In October, 10 informal traders were arrested after they ignored a Government directive to leave the streets, pinning their hopes on the little money they get.

Vendors claim as long as council does not renovate and build more vending sites, then they are unlikely to leave the streets any time soon.

Residents are tired of city fathers’ shortcomings and countless projects that seem to suffer a stillbirth.

For example, in July 2018, Harare City Council and its partner, Consortio International Zimbabwe, promised to construct a $30 million multi-purpose business complex at Shawasha Grounds in Mbare that will include a state-of-the-art flea market to accommodate 6 000 informal traders but nothing has been done to date.

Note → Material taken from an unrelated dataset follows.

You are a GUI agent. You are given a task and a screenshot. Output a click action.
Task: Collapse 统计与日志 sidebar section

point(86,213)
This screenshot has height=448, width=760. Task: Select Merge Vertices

This has created a problem — that of hundreds of second-hand clothes vendors selling their wares from roadsides and every other convenient open space. In the event that council wants to relocate vendors to new or alternative vending spaces, they should make it a priority that adequate infrastructure is put up first.

It is unfair for them to take vendors to makeshift sites with poor or non-existent amenities because they will simply troop back into the CBD.

With all this chaos, one is left wondering if Harare City Council is aware of its responsibility to take back the capital city to its “Sunshine City” status.

A lot still needs to be done to ensure that as we approach 2020, vendors have up to standard vending sites with amenities — and within easy reach of their clientele.